Tyaughton Creek's main tributaries are Liza Creek, Eldorado Creek, Noaxe Creek, Mud Creek and Relay Creek. Tyaughton, Eldorado and Relay Creeks all have their sources at passes along the northwestern boundary of the area known as the Spruce Lake Protected Area. The protected area has seen various park proposal names, including the Charlie Cunningham Wilderness and the Spruce Lake-Eldorado Mountain park, and most recently as the "South Chilcotin Provincial Park" but this status was downgraded from park to protected area in 2006.

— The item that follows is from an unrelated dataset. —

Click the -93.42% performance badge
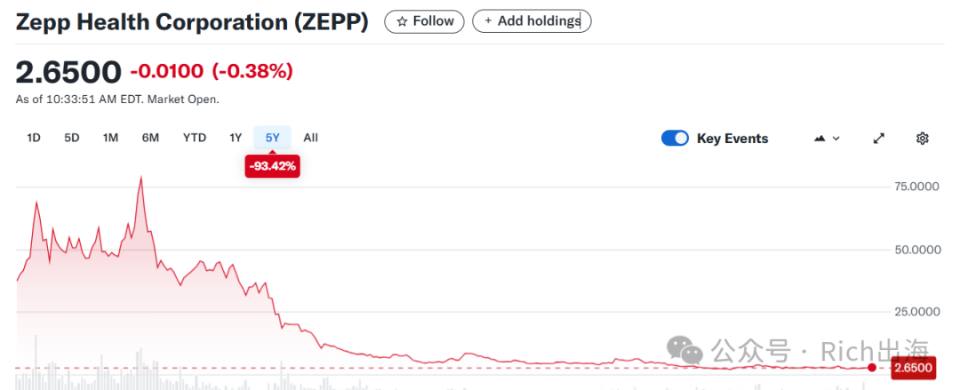(272, 166)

The name Tyaughton is an adaptation of the Chilcotin word for "jumping fish", and has also appeared on the map in the form Tyoax or Tyax, the latter being the simplified form used by the Tyax Mountain Lake Resort, a five-star resort on Tyaughton Lake, which is a tributary to the creek. The name appears to have been conferred by Chief Hunter Jack, chief of the Lakes Lillooet (a subdivision of the St'at'imc, today's Nequatque and Seton Lake First Nations) during the later 19th Century and a legendary hunting guide who held claim to the title of Hyas Tyee (king) of the Bridge River Country.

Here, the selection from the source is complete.